■ TASK REQUIREMENTS:
In the entries below, copy the lines from the one containing "At what (x,y)" through the one containing "Looking at the", substituting "SoftKey 2" for "SoftKey 1" and leaving everything else unchanged.

-=-=-

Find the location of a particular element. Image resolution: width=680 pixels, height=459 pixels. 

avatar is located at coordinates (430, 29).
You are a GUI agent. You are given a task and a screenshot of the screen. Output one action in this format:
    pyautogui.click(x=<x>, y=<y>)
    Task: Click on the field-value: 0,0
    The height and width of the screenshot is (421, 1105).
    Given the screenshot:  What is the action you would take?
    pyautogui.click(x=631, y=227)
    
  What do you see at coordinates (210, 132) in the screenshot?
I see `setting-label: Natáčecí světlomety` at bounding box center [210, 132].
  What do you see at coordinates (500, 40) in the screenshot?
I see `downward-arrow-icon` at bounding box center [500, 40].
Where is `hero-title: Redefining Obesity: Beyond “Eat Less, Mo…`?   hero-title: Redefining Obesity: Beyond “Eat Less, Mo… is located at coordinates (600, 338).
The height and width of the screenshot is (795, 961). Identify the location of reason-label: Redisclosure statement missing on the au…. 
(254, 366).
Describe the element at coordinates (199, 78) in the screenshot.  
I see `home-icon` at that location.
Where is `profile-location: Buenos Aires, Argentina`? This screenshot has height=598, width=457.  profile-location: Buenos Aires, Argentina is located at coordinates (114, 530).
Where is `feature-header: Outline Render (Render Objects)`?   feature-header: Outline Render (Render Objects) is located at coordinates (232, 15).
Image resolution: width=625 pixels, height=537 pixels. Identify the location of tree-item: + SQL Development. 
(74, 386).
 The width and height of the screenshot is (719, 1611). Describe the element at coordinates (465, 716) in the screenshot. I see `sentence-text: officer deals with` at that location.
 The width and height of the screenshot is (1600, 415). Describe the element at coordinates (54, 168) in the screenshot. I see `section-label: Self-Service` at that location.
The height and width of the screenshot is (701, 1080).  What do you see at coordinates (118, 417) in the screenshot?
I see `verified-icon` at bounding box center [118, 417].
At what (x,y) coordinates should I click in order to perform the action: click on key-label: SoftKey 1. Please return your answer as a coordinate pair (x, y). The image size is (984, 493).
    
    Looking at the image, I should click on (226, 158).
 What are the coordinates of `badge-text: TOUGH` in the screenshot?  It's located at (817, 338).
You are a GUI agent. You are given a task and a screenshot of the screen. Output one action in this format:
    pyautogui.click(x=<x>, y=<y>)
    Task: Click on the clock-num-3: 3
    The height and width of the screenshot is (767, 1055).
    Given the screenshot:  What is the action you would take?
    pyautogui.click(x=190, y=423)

-=-=-

■ WRITTEN RESPONSE:
At what (x,y) coordinates should I click in order to perform the action: click on key-label: SoftKey 2. Please return your answer as a coordinate pair (x, y). The image size is (984, 493).
    
    Looking at the image, I should click on (226, 158).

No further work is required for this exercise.